The crux of the issue when it comes to unlocking an iPhone or bypassing its encryption , according to privacy experts, is that once Apple creates a backdoor, there’s a risk that it can be used in unpredictable and in some cases harmful ways.
“I would say the chances of it falling into the wrong hands are 100%,”said Mark Nunnikhoven, vice president of cloud research for cybersecurity firm Trend Micro.
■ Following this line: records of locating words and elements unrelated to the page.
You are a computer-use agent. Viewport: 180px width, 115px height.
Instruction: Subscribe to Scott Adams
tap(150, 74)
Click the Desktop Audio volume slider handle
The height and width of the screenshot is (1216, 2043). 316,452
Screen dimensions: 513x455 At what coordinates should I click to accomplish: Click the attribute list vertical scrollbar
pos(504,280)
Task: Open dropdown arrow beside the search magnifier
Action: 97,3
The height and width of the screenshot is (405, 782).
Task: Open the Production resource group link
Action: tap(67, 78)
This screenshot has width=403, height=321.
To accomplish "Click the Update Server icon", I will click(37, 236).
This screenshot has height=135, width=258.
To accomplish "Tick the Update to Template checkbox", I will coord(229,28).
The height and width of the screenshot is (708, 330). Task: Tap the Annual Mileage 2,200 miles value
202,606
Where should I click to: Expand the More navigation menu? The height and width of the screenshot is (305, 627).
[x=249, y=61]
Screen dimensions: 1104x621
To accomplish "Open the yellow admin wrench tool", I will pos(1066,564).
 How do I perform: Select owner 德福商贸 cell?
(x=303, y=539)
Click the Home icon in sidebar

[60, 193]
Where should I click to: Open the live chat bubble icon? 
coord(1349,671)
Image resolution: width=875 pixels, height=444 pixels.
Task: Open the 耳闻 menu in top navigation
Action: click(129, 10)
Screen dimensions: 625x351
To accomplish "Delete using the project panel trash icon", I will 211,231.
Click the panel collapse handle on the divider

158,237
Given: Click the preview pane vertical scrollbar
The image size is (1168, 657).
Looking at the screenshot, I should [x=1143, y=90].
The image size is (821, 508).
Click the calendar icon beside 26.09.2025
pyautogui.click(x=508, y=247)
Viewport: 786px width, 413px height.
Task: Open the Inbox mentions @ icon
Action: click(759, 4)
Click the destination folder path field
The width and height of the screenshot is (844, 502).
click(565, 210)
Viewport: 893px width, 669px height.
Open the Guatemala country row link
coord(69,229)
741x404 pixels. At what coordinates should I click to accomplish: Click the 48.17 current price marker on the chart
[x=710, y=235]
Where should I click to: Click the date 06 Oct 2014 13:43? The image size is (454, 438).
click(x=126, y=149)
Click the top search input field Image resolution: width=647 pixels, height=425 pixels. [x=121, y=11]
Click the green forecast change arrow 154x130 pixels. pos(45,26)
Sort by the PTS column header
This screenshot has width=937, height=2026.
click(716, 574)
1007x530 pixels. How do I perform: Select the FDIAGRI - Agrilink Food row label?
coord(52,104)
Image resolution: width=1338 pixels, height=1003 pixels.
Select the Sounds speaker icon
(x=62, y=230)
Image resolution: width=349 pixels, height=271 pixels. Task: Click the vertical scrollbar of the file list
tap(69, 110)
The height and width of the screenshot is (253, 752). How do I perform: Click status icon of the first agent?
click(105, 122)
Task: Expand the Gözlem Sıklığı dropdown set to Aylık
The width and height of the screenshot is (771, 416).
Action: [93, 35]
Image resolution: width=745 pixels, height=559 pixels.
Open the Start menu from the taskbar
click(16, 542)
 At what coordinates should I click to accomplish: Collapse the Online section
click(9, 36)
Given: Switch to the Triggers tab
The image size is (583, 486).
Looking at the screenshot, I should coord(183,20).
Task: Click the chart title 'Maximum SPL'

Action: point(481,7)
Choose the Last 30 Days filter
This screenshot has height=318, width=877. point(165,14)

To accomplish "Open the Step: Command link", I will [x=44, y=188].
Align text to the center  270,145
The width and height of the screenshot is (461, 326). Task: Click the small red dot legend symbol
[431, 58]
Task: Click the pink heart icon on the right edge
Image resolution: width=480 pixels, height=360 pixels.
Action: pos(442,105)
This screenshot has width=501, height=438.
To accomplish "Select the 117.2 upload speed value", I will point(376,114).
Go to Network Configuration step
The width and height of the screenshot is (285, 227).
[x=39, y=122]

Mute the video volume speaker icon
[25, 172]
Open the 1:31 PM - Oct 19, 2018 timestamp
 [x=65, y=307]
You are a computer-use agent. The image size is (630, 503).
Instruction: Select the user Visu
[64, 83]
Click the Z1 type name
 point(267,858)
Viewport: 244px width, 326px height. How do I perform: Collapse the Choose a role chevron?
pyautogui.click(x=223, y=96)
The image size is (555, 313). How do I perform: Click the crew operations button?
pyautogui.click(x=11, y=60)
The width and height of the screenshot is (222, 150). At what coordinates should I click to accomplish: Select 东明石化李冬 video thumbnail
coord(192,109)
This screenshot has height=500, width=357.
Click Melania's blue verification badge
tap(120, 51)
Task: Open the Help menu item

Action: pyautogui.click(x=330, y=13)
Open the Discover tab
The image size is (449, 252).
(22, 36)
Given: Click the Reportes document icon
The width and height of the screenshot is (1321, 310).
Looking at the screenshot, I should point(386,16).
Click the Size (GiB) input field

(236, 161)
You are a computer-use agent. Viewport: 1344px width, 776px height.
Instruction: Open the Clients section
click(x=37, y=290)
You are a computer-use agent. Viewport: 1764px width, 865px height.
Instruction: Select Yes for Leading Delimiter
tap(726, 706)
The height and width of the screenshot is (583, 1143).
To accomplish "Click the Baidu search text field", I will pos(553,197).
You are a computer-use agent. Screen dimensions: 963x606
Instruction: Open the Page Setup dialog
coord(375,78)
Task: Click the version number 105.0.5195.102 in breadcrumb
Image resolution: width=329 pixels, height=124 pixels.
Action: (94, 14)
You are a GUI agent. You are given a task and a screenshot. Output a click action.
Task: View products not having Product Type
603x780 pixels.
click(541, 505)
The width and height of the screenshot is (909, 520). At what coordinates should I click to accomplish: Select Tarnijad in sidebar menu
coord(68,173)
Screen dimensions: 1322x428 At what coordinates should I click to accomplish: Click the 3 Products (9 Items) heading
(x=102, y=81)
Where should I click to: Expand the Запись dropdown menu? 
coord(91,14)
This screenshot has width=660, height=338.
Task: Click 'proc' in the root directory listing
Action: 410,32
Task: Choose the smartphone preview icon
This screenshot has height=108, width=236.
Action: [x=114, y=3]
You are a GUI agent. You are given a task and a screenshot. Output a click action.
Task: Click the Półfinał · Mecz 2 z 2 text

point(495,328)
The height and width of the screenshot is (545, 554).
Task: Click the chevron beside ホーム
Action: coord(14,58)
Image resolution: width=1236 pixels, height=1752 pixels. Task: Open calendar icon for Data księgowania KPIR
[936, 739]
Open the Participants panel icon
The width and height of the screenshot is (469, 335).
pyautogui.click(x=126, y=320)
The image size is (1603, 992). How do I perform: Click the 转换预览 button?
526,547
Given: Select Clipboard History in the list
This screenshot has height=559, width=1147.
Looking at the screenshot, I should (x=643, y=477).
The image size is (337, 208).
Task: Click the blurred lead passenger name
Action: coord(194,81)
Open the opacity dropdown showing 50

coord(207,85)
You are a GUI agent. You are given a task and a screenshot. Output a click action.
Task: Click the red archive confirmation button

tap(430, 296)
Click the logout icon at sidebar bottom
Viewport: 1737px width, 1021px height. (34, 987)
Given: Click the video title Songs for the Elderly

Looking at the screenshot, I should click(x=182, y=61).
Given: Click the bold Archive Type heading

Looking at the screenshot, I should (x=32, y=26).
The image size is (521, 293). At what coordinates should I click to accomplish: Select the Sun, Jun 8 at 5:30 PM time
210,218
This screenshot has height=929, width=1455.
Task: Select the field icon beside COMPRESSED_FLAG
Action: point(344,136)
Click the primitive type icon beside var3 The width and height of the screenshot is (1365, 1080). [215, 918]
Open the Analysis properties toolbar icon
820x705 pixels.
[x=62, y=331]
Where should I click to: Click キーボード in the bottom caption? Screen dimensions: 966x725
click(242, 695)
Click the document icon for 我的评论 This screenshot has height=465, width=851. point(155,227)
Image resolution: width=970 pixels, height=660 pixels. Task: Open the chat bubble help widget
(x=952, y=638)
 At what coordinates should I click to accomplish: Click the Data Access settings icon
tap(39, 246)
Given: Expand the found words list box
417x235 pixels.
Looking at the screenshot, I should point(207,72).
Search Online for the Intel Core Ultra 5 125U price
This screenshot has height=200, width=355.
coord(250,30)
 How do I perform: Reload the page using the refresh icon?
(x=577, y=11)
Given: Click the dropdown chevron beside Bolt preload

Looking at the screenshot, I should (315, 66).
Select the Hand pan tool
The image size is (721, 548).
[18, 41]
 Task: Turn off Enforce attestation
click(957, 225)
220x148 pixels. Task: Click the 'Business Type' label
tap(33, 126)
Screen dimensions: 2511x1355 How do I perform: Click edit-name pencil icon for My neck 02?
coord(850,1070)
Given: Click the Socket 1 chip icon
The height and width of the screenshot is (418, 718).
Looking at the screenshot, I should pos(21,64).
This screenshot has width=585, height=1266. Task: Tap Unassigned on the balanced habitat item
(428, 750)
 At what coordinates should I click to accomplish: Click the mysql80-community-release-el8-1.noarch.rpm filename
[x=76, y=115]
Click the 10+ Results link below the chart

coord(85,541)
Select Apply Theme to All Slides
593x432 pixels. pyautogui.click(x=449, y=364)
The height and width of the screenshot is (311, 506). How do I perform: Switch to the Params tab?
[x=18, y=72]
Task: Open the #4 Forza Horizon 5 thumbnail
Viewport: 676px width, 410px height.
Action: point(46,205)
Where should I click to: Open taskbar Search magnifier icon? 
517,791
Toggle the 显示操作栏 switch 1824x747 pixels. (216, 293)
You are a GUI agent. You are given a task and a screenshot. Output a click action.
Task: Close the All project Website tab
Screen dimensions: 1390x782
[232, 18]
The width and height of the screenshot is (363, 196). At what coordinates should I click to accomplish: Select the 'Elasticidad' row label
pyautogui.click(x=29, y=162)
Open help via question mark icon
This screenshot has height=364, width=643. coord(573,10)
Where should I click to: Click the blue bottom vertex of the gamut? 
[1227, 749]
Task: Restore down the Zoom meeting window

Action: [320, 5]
There’s also the question of why Apple couldn’t just create the tool for the purposes of the investigation and then push an update to iPhones that would render it obsolete. For that to work, the backdoor would have to be tied to the software only, not the iPhone’s hardware, says Doiron. “Sometimes these vulnerabilities take place on the hardware, level,” he said. “That’s not something that could be fixed via software.”
“We’re on your side”
The broader issue, however, may be that creating such a tool would put private, encrypted data from iPhone users in the hands of Apple and its employees – a privilege the company doesn’t want to begin with. Such a move that would be in stark opposition to Apple’s stance on consumer privacy.
“You are not our product,” Apple CEO Tim Cook said in an interview with ABC News last year. “Our products are iPhones and iPads. We treasure your data. We want to help you keep it private and keep it secure. We’re on your side.”
Theoretically, if Apple were to create some type of tool or key that would provide backdoor access to encrypted iPhone data, employees from Apple would have access to that information as well since they would likely be assisting in the investigation. What’s to prevent an Apple worker from going rogue and possibly leaking iPhone user data, or using the tool for nefarious purposes?
Nunnikhoven pointed to EternalBlue as an example of how a tool built for specific purposes could fall into the wrong hands. EternalBlue was a National Security Agency hacking tool that leaked to the public in 2017 that was linked to the WannaCry ransomware attack that infected computers all over the world during that same year.
Creating the tool in general would also require a significant effort on Apple’s part. It’s not simply about cracking the passcode of the device, but would likely require that a dedicated team at Apple create a piece of software capable of accessing the data stored on the device, says Nunnikhoven. The government, in other words, is asking Apple to enable something that isn’t even possible on iPhones today.
Unlocking these iPhones for the Pensacola investigation would also likely set a precedent for law enforcement agencies to request similar treatment for future cases as well, says Matt Wilson, chief information security advisor at BTB Security.
“It’s just more evidence to prove this isn’t just [cybersecurity experts] saying, ‘I don’t want to think about it,'” said Wilson. “It’s [experts] saying we’ve thought about it very long and very hard, and we don’t see a viable way that addresses all of these issues.”